*Problem to solve*. Copy exactly the stretch of lines from the one holding "The image size is (733, 626)." through the last line of the data below, inclusive. Leave out pictures.

····················

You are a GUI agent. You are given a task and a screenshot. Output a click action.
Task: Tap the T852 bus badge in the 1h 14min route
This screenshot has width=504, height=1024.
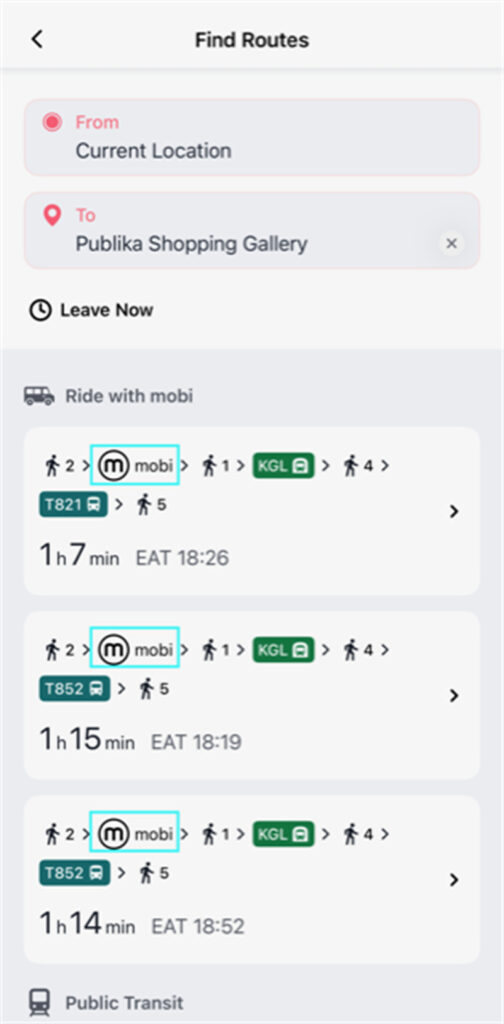point(74,873)
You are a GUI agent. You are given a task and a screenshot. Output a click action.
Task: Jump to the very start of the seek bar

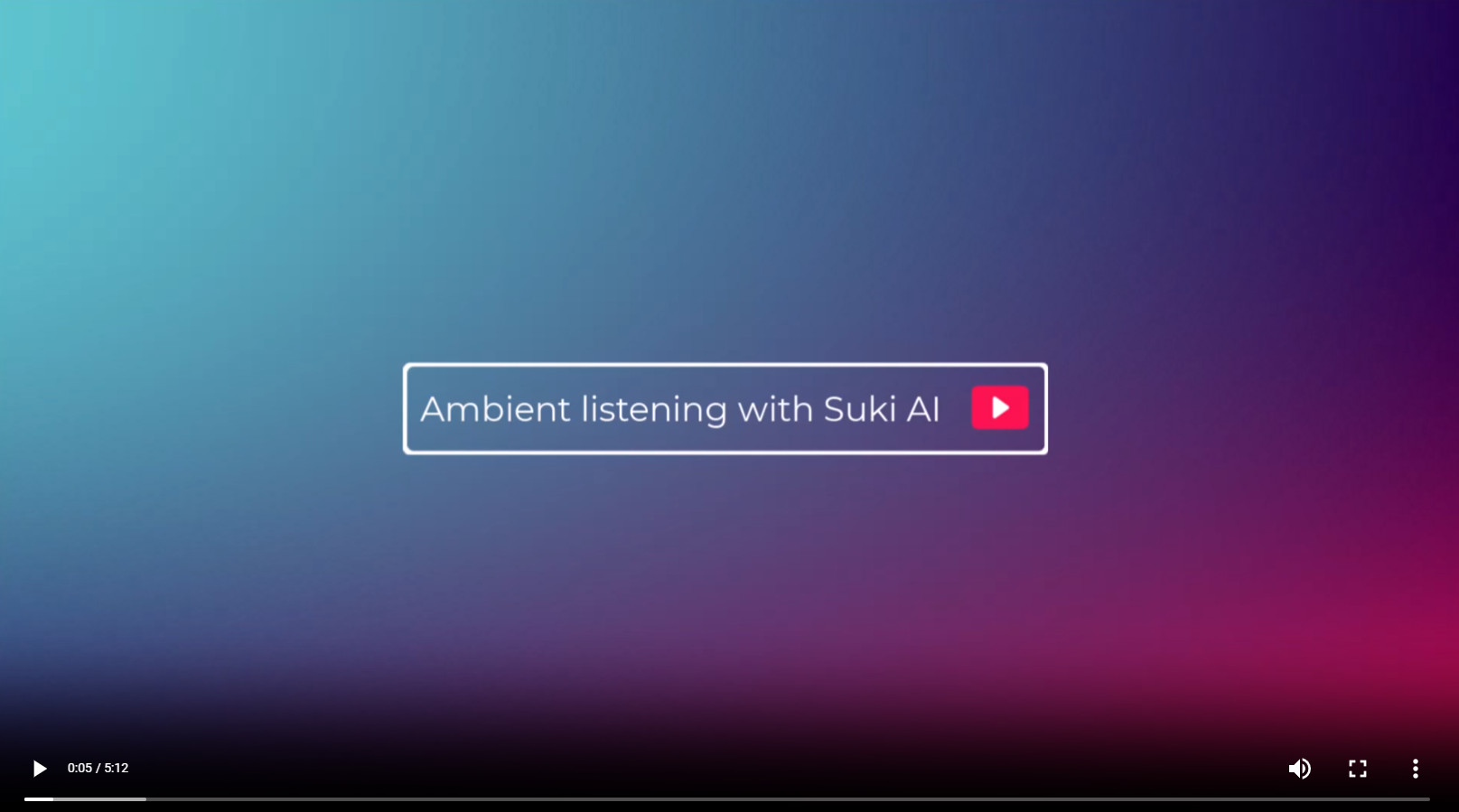click(x=25, y=799)
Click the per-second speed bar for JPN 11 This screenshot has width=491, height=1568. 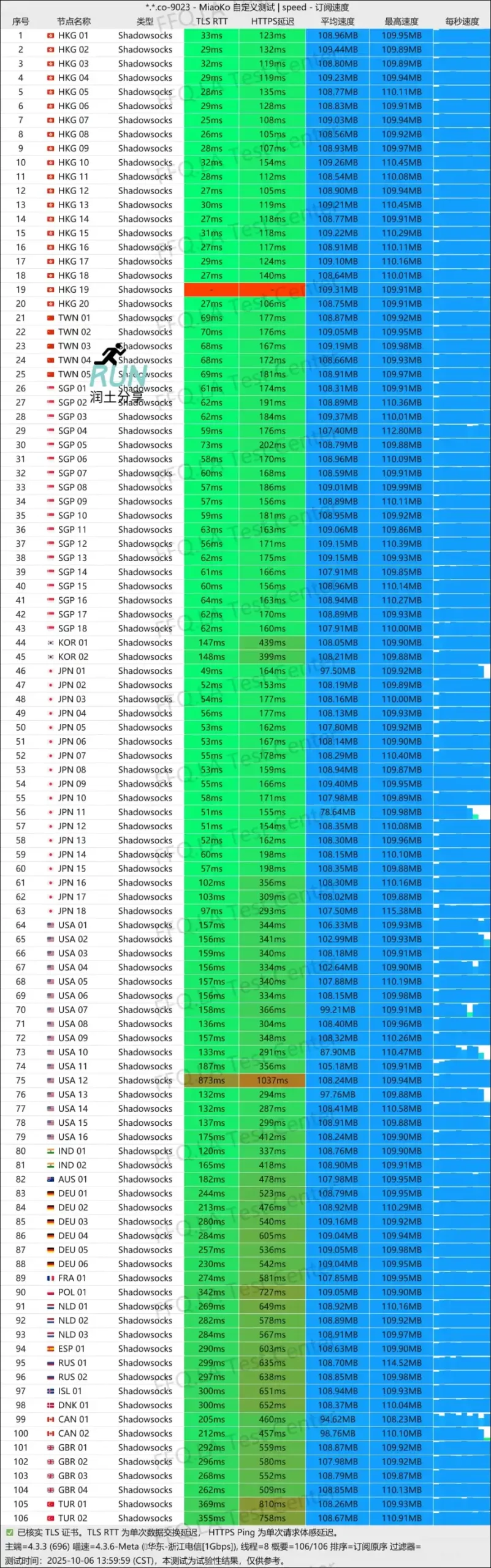[x=462, y=812]
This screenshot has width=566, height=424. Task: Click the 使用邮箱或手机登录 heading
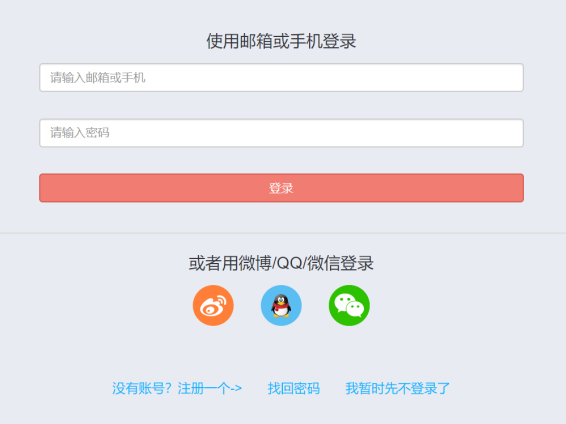click(281, 41)
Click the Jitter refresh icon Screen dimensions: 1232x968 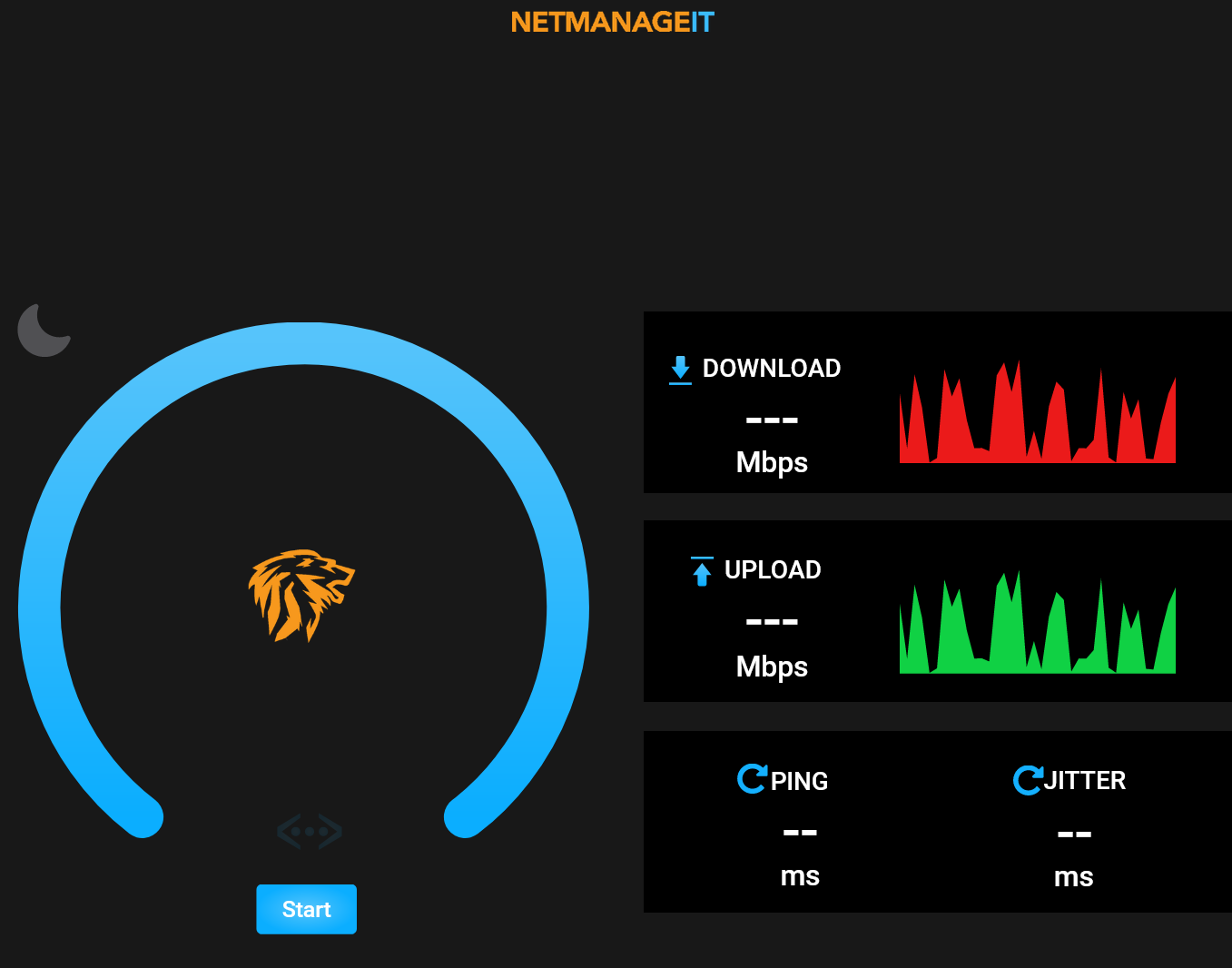point(1027,779)
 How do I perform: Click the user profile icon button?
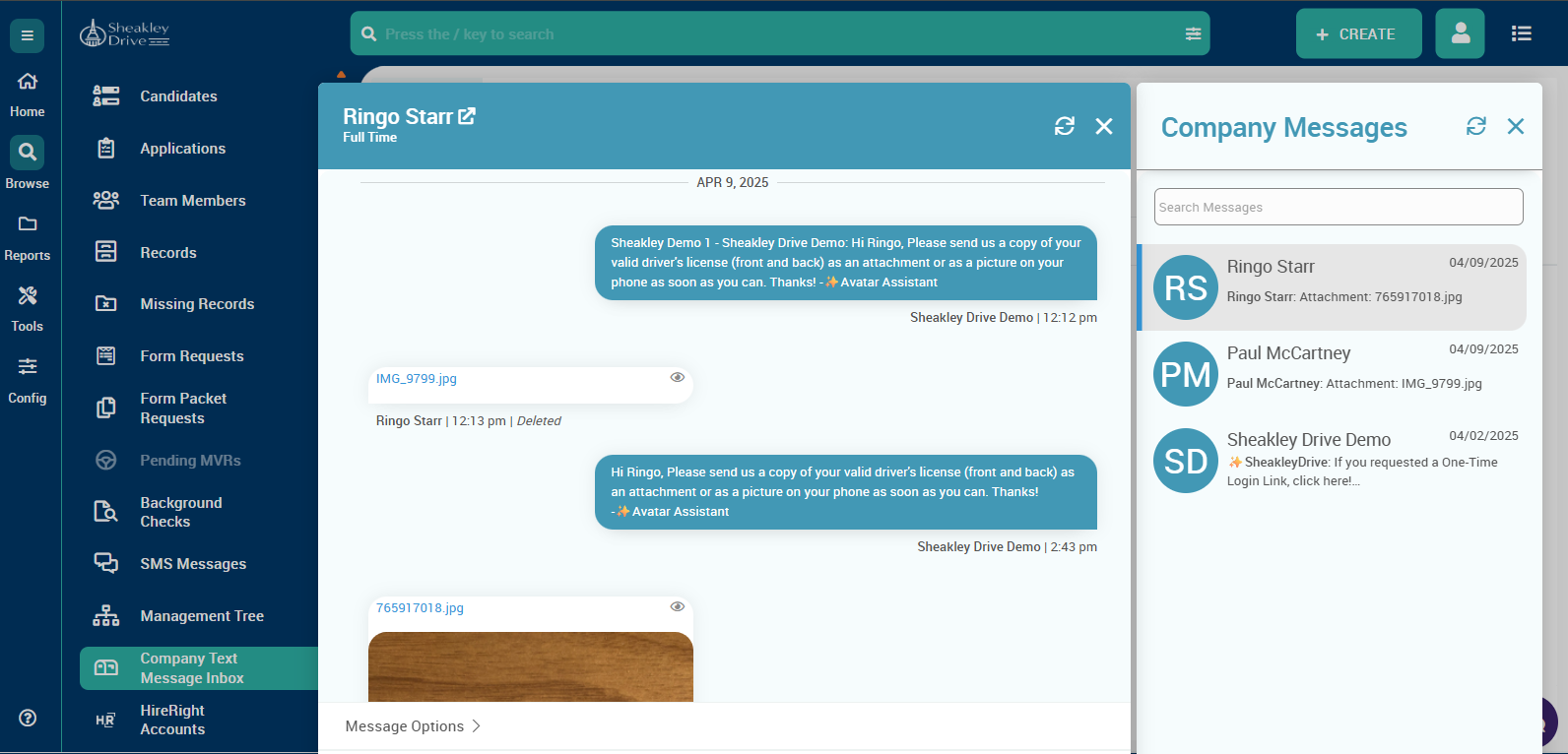[x=1460, y=33]
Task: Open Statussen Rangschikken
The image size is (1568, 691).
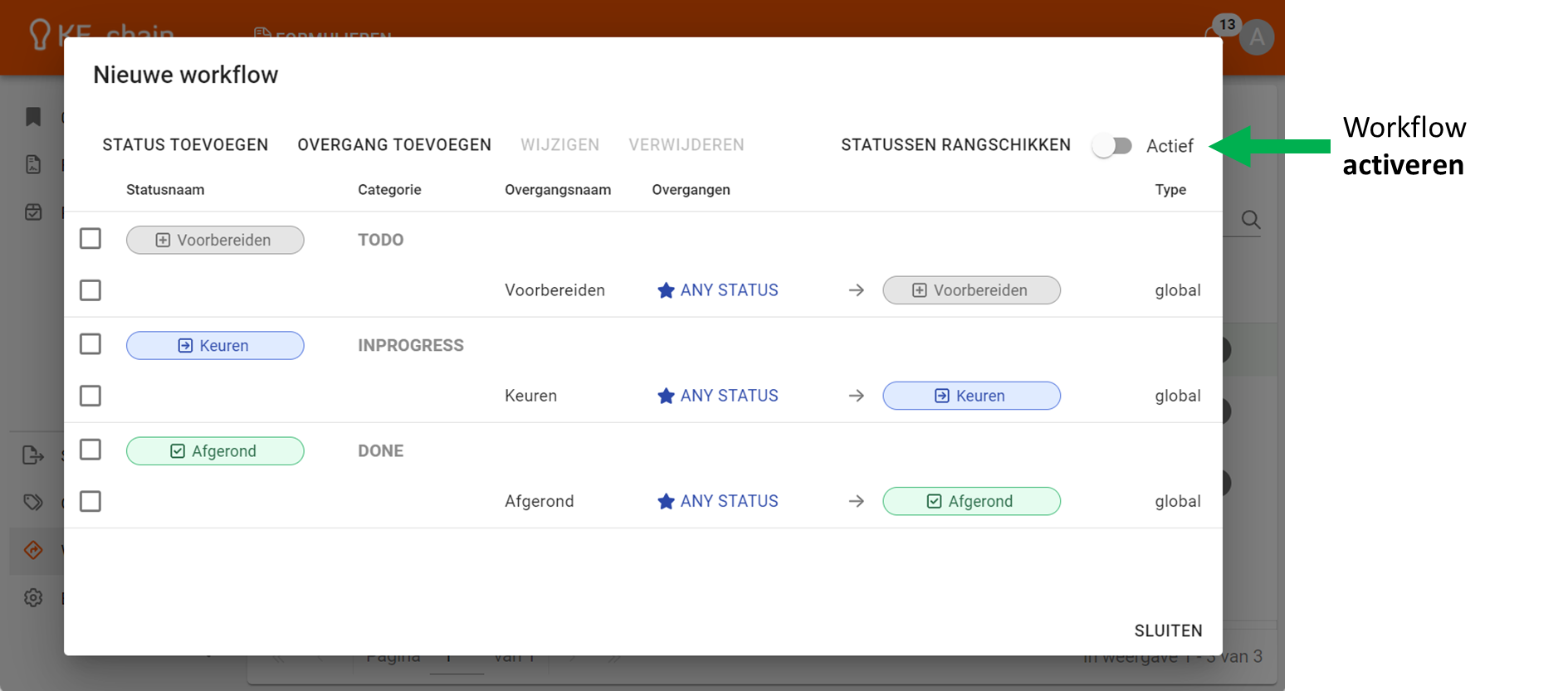Action: (x=955, y=145)
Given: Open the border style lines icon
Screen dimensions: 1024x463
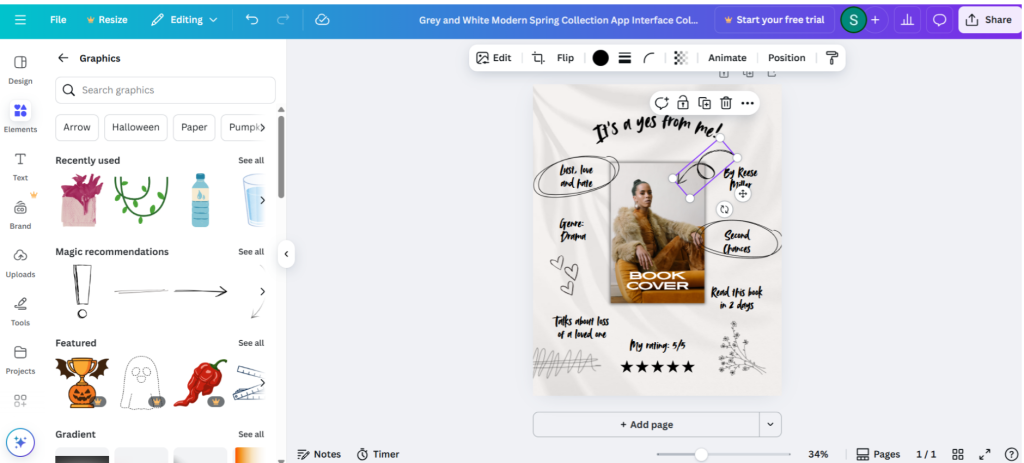Looking at the screenshot, I should click(625, 58).
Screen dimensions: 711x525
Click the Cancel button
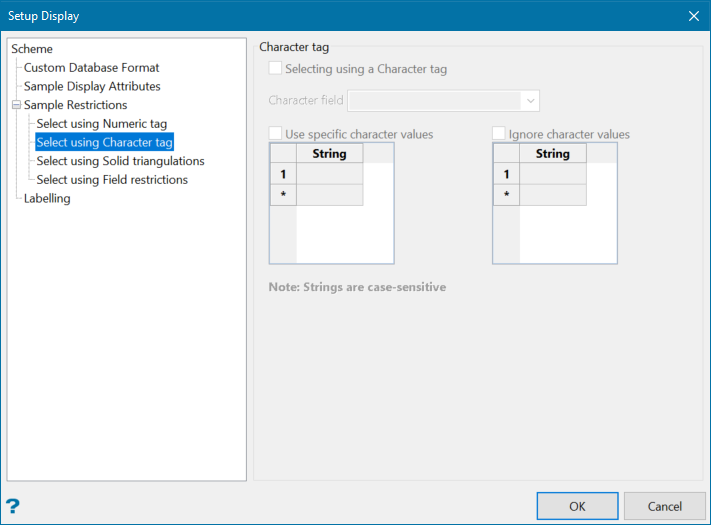click(x=665, y=506)
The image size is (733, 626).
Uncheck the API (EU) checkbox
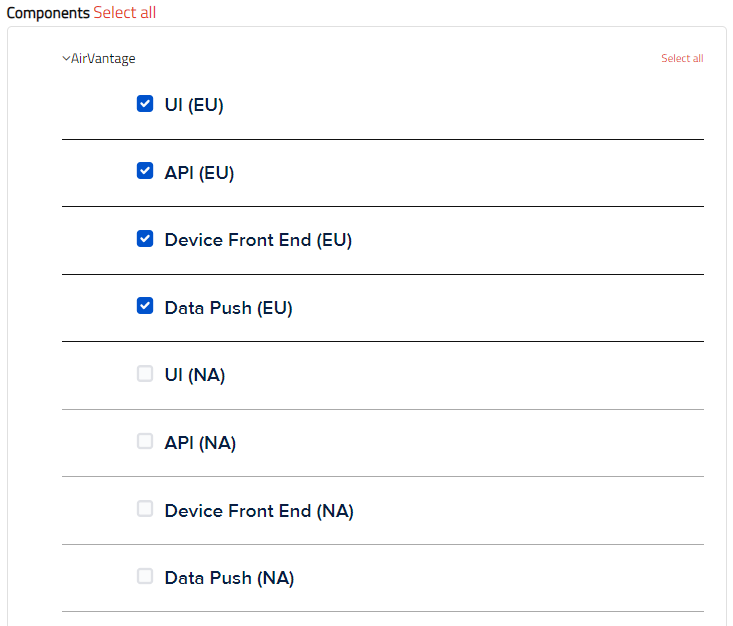click(x=145, y=171)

····················

*Result of this task*.
The image size is (733, 626).
Uncheck the API (EU) checkbox
click(x=145, y=171)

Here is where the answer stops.